No aircraft has ever taken off from Værøy Airport after the accident, except in June 1992, when a Cessna 172 brought 3 skydivers from Bodø Skydiving Club (Bodø Fallskjermklubb) to the island, accompanied by a Piper Cherokee 140 from Bodø Flyklubb and an experimental plane. The Cessna made 2 landings and take-offs and dropped the skydivers over the runway at approx. 8000 feet. The Piper and experimental craft made at least one landing and take-off each, during a public show held close to the airport. In 1992, the Norwegian Ministry of Transport and Communications decided to permanently close the airport, after it had been temporarily closed since the accident for two years. In 1995, Værøy Heliport was opened further south on the island, and Helikopter Service was awarded the public service obligation to operate the route. The helicopter service sometimes uses the closed airport as a reserve airport during bad weather.

===Second investigation===
In an article published in the newspaper Fremover (Narvik, Norway), in May 1994, the English aviation engineer Hugh Tyrer stated that the cause of the accident was probably due to fatigue in the end piece of the transfer mechanism to the elevator. The end piece was in such a state that it would have failed sooner or later in ordinary use. Following this discovery in the wreck, Widerøe had grounded all their Twin Otters and checked these pieces, but without finding any other defect parts. de Havilland Canada had also sent an alert to all operators of the Twin Otter to check the component and had canceled the contract with the subcontractor. On 800 operating Twin Otters, 86 end pieces were replaced shortly after the accident, although none had fatigue similar to that of LN-BNS. The commission's chair, Ragnar Rygnestad, stated that they had not considered the end piece to be part of the cause of the accident, and that they therefore had not stress-tested it or the elevator to see what forces were needed to cause a crack. Rygnestad stated that the board knew about the fatigue. He also said that he had no problems with the opening of a new inquiry. Widerøe stated that they trusted the report from the Accident Investigation Board.
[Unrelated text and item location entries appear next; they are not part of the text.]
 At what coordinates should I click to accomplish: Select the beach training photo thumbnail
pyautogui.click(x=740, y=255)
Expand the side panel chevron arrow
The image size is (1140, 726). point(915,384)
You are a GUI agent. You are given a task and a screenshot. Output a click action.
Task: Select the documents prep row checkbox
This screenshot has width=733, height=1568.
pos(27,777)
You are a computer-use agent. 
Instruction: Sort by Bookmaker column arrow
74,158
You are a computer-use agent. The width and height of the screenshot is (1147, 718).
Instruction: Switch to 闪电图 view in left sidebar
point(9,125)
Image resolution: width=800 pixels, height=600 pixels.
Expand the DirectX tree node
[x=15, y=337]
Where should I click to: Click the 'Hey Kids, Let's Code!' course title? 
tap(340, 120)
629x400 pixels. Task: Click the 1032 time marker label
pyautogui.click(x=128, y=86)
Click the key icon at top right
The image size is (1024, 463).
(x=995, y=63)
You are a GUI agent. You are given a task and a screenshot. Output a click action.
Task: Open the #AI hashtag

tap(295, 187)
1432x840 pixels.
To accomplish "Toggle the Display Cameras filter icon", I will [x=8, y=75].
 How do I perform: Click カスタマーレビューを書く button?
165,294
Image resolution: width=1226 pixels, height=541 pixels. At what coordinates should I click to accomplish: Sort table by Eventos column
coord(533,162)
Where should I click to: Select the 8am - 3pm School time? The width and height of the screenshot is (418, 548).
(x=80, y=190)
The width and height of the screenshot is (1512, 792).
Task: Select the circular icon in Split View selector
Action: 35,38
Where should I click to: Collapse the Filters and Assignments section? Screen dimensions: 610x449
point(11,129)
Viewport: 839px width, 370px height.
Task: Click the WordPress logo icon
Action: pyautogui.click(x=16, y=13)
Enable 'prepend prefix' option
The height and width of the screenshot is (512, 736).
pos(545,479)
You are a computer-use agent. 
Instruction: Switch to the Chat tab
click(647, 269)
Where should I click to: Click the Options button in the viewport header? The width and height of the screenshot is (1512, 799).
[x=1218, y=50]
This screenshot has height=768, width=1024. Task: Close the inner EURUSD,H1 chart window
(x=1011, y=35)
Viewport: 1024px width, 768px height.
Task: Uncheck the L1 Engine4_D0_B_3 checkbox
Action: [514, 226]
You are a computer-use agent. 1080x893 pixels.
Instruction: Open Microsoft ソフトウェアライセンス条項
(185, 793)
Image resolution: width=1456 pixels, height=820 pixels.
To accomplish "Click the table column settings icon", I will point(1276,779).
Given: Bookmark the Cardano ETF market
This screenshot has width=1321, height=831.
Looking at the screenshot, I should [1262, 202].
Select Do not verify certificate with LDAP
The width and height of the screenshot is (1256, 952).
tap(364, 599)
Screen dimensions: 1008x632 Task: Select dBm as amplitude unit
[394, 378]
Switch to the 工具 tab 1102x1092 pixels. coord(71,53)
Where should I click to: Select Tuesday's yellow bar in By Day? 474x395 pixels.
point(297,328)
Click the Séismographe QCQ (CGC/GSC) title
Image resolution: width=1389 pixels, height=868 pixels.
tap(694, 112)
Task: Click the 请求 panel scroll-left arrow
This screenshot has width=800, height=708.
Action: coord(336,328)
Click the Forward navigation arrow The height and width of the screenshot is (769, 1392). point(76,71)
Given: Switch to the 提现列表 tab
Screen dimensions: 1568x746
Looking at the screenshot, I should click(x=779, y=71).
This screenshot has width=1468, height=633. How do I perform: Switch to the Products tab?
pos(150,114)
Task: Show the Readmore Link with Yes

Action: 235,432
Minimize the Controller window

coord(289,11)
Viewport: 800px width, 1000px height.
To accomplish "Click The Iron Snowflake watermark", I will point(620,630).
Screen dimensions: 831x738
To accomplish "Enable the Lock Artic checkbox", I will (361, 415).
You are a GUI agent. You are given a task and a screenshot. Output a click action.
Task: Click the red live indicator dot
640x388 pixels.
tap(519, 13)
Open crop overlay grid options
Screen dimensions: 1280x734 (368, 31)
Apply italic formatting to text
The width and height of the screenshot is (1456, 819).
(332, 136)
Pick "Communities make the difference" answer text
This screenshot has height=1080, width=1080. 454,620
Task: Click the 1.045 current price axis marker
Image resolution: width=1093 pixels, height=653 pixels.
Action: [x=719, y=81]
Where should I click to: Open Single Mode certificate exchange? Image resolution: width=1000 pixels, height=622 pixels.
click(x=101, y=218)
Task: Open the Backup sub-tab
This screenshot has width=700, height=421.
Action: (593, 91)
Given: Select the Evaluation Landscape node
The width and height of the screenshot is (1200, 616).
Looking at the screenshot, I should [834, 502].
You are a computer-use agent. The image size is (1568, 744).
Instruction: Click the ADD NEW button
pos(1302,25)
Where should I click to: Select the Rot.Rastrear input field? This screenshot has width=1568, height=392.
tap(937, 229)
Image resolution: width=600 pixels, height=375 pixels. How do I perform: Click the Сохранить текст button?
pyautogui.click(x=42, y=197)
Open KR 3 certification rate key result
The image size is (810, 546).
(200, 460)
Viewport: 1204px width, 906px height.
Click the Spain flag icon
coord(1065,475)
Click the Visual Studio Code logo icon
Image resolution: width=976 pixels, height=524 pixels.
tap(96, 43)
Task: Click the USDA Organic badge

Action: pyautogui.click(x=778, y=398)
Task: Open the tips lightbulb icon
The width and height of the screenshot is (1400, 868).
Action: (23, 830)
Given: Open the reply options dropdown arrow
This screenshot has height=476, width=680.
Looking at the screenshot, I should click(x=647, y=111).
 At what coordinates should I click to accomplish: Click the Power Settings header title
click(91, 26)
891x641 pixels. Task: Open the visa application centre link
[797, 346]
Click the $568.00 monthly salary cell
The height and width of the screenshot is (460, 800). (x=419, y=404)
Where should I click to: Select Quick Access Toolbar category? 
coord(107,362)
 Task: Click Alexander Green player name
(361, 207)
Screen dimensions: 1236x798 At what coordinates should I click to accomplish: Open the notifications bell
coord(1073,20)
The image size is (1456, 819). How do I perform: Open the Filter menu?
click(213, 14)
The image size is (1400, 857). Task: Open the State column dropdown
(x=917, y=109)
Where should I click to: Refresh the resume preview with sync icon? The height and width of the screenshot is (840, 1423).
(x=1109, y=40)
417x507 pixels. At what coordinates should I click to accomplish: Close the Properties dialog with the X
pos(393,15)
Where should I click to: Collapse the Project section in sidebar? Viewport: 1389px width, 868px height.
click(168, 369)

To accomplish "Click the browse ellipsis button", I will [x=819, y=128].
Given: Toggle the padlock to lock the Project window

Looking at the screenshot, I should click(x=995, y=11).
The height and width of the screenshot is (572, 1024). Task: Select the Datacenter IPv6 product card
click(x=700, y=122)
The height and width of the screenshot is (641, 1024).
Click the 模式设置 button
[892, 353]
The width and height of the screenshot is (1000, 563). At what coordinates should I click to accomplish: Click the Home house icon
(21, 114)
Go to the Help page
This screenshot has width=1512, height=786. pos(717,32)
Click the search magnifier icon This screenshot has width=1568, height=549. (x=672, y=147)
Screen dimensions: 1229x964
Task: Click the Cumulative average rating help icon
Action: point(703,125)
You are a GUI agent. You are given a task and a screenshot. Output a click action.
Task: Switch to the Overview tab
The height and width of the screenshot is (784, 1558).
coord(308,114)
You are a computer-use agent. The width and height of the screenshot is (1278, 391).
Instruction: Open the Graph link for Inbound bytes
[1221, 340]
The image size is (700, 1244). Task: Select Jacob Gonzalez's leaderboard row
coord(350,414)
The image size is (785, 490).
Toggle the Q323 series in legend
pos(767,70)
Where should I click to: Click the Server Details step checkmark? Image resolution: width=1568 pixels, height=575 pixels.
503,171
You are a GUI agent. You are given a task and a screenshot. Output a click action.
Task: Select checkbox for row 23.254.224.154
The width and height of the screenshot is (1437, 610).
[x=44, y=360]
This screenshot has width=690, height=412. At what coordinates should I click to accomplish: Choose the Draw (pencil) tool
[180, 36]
Member of parliament, Inge Myrvoll, and president of the Norwegian Airline Pilots Association, Cpt. Peter Helland, both stated that the Accident Investigation Board should make a new inquiry about the accident. Cpt. Helland stated that the report's credibility was weakened due to the influence de Havilland Canada had during the process. On 10 June, the commission reopened the case, after having held meetings with Tyrer. The commission stated that there was disagreement as to if the tail rudder and tail plane or the end piece had cracked first, which would be crucial in determining the cause of the accident. Among the inquiries would be to re-investigate the tape of cockpit sound with new technology. The Accident Investigation Board used the National Aerospace Laboratory in the Netherlands to conduct tests on the end pieces. The report from the National Aerospace Laboratory was published on 23 March 1995, and supported the conclusion in the commission's original report. The journalist Oddvar Kristoffersen in Fremover won the SKUP Award for 1994 for his work related to uncovering the controversy. The pilots' union in Widerøe was initially critical of the report, but by July it stated that it supported the conclusion. In addition, Det Norske Veritas withdrew its critical comments concerning the commission. With this, all officially involved parties supported the report.

== In popular culture ==
The crash was featured in season 26, episode 2 of the Canadian documentary series Mayday, also known as Air Crash Investigation, titled "Norwegian Nightmare".